C’mon, girls – let’s admit it – even thought we get new contraptions, we rarely throw away the old immediately. Why? Not because we’re fond of the faded color or because they hold such great memories of having held our mammaries. We save them because what passed as the best option in the store usually morphs into a poking torture device as soon as we pull the tags off. We know we’ll get “used to” our new group support, if we ease ourselves into it as gently as possible.
Surprisingly, my first tag ripping, big-breath, here-we-go securing session went well. The bra was dang comfortable! And there I was thinking, “Go figure – I finally won one!”
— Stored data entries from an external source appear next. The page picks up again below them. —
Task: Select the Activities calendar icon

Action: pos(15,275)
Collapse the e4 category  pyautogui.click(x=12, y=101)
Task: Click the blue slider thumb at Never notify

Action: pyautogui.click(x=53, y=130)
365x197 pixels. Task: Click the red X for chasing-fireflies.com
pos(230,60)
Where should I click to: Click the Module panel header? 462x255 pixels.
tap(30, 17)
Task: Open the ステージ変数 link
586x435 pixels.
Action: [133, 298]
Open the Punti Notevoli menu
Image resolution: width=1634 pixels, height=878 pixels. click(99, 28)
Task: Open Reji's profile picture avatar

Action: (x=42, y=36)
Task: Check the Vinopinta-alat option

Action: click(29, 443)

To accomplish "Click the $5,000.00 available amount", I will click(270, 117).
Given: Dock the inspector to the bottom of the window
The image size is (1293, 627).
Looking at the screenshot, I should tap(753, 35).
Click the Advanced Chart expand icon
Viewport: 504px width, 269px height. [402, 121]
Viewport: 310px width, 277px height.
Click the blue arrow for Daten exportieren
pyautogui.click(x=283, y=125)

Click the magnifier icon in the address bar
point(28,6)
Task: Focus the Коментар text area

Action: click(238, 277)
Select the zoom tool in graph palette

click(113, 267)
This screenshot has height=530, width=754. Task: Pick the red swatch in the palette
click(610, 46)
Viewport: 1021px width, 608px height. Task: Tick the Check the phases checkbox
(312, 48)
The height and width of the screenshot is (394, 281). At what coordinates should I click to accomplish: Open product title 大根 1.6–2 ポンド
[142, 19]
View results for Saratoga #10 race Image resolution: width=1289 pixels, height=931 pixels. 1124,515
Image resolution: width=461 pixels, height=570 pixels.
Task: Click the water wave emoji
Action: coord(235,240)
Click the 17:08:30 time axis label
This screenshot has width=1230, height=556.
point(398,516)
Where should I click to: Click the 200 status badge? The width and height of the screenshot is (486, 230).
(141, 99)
I pulled a blouse over my head and stood there dumb-founded. “Go figure” had turned into “No figure.” I simply had no assets. Confused, I removed the blouse and assumed the not-really-yoga-but-almost position of elbow to ear, hand to shoulder blade, grope for the tightening of straps position. After nearly dislocating my shoulder and my wrist, I determined they were tightened as far as they could be tightened to achieve optimal lift. Well, then…
Must be the blouse shrunk in the wash – I do have a different washer and dryer now. Maybe… just maybe… I was wrong about the situation. The blouse went back on, and I now noticed it was also a little tighter in the arms. Maybe all the side-stroke pool swimming I'd done over the summer had changed my bicep measurements which in turn made the frontal property less frontal.
I turned sideways thinking I would find a better view and that the solution would be more obvious. Having changed my view, my eyes gravitated to the clock, and I realized I had to leave immediately or I would be obviously late for work. Still confused, I stumbled out the door without my travel coffee mug. I devoted my entire 6 minute commute to analyzing the situation. There had to be a simple and reasonable explanation, but I couldn’t come up with one.
As the morning progressed, I became aware that my arms were not sitting comfortably at my sides. I kept flapping my elbows out - like that would help. There came a time when the nasty office coffee had to make an exit, so off to the rest room I toddled feeling like a bulk ridden body builder unable to achieve normal straightening of the arms. As long as I was in the semi-privacy of an oversized stall, I decided to re-investigate. Off came the blouse and the bra. By now, I had come to the logical conclusion that I simply must have purchased one in the wrong size. I’d tried on so many, you know?
Nope, no such luck. The size was correct, although… wait a freakin’ minute! There was a word - a very tiny word very placed un-obstructively under the fancy scrolled name and serious printed size. I didn’t see that little gem in the dressing room because I stopped replacing my glasses somewhere around the 4th or 5th round. The minute but hugely offensive word? Minimizer!
Have you ever wondered how a bra can “minimize” your reality? Well, I have, and now I know. Minimizer bras don’t minimize nothin’ – the darn things flatten the front and squish what’s been “minimized” to the sides. At last I had determined why I was flapping like an uncomfortable hen and experiencing a severe short-fall in front.
Big sigh. I now own three very expensive doing-chores-around-the-house bras, and have resorted to my old double-buddy double-barrel slingshot stand-bys even though they are a bit lacking in support and a bit too elasticized in give.
I hope y’all have learned something by my sharing here. This is why you don’t throw old bras out until after the first full-day test run. If you’re in any doubt, go ahead and purchase one for yourself. And then you too can clean the house in glamour!